Mencho se quedó callado, no sabía que responder.
–Nosotras, –dijo la india–, fuimos llevadas a los lugares donde los tuyos vivían para que sirviéramos en los trabajos que les correspondía hacer a sus mujeres, les enseñamos como se curten las pieles, y como aprovechar los frutos que la tierra da sin que tengas que abrirla, porque hacerlo es profanar el lugar donde los dioses moran. Yo, cuando fui secuestrada estaba dando de mamar a mi crío, al poco tiempo la esposa del que se decía dueño del lugar, murió al parir y dejó una criatura indefensa, el hombre que me había hecho presa sabía que estaba dando alimento a mi hijo, por lo que me llevaron para que amamantara también al ajeno, lo hice no por sumisa y cobarde, sino por amor a la criatura que no tenía culpa de lo que estaba pasando.

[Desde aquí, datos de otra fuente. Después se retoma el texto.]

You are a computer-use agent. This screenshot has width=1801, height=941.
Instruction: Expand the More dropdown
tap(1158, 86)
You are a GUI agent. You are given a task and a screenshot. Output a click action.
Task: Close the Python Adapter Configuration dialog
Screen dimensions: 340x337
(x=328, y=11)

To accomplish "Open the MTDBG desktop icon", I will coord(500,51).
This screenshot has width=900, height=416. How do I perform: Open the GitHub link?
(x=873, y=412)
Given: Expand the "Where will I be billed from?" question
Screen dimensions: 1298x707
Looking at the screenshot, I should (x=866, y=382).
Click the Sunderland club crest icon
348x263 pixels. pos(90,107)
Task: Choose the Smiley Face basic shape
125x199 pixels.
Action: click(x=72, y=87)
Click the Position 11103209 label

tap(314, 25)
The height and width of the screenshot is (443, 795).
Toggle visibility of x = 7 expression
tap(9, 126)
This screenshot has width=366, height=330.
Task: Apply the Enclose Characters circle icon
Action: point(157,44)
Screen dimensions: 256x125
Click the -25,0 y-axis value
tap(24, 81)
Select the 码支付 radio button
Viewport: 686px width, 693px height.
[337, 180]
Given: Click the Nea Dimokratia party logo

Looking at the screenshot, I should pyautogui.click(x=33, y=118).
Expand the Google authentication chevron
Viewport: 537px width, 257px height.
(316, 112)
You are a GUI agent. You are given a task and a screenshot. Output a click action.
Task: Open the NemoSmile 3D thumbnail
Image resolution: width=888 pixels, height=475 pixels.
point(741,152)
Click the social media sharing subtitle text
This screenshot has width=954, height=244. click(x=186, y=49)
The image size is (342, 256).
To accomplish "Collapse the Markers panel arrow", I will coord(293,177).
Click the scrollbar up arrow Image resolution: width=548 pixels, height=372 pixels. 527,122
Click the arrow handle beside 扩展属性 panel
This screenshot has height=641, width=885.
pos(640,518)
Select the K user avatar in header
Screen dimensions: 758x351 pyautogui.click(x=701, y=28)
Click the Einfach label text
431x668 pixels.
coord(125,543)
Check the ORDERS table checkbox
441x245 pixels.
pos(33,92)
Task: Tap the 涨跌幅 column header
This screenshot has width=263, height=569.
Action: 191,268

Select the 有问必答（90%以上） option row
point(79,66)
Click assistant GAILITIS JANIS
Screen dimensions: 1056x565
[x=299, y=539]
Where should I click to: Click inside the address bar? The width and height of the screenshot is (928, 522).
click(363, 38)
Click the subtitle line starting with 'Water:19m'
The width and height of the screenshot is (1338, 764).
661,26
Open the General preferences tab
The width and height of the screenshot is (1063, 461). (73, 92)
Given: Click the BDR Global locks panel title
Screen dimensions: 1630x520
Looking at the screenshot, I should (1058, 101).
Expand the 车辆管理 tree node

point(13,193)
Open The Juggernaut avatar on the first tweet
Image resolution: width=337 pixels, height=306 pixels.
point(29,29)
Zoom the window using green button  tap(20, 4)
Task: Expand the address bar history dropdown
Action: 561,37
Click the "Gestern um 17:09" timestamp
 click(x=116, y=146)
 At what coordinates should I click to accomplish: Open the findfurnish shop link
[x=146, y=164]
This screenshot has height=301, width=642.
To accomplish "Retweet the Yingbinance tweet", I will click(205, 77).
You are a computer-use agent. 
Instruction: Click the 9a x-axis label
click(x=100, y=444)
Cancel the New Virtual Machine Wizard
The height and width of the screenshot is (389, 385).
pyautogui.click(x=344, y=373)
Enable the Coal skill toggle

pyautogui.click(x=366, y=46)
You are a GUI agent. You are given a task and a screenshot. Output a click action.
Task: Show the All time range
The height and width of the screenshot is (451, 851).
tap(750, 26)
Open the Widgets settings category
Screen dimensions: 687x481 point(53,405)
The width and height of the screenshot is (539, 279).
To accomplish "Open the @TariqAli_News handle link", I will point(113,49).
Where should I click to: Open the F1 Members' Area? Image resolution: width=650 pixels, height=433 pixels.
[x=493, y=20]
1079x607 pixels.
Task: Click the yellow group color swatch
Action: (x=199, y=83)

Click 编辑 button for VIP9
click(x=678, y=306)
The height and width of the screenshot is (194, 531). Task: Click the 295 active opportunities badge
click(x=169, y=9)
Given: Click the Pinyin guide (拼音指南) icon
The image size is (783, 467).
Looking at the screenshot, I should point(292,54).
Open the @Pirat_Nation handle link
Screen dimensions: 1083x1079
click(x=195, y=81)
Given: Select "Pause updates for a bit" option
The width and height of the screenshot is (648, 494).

–¿Qué vinieron a hacer aquí? ¿Por qué no se quedaron en sus lugares de origen? Nuestra tierra la teníamos de siempre por lo que platicaban nuestros viejos, éramos muchos, pero como constantemente estábamos peleando por los animales y los frutos, los más sabios decidieron que lo mejor era separarnos; unos nos quedamos a los alrededores; otros se fueron hacia arriba a los lugares fríos, por que había mucha caza, pesca y frutos; otros se fueron hacia abajo, aquellos lugares donde llueve mucho y hay grandes corrientes de agua y decían los ancianos que ellos recordaban cuando habían viajado; que levantaron templos muy grandes a sus dioses y que éstos les enseñaron muchas cosas entre ellas a cultivar las tierras; por eso cuando regresaron trajeron semillas que cuando las sembraban crecían y daban un fruto, que moliendo la semilla daba una harina que era alimento; pero esto duró poco por que desconocían como cuidarlas y muy pronto nos quedamos sin ellas.
–Con la civilización les trajimos, –dijo Mencho–, las herramientas, la pólvora, los caballos, los burros y las vacas, también las cabras y borregos, trajimos diferentes semillas y árboles frutales, que tan pronto se adaptaron llenaron de frutos y esperanza esta tierra.
–¡Sí! ¿Pero a cambio de qué? Del trabajo esclavista y la sumisión y la muerte de los nuestros, que se negaban a ser sirvientes de los extraños, apestosos, envueltos en armaduras, que venían en animales que nunca habíamos visto y que se parecían a algunos venados de la región, pero sin cuernos; nos perseguían con esos animales; y como casi siempre éramos pocos los que andábamos juntos, nos rodeaban y nos sometían infundiéndonos miedo con sus palos de fuego y con las heridas que causaban con las hojas brillantes de un metal que no conocíamos. Hubo ocasiones en que nuestras mujeres que tenían niños pequeños prefirieron matarlos antes de permitirles a los invasores que se los llevaran para hacerlos esclavos.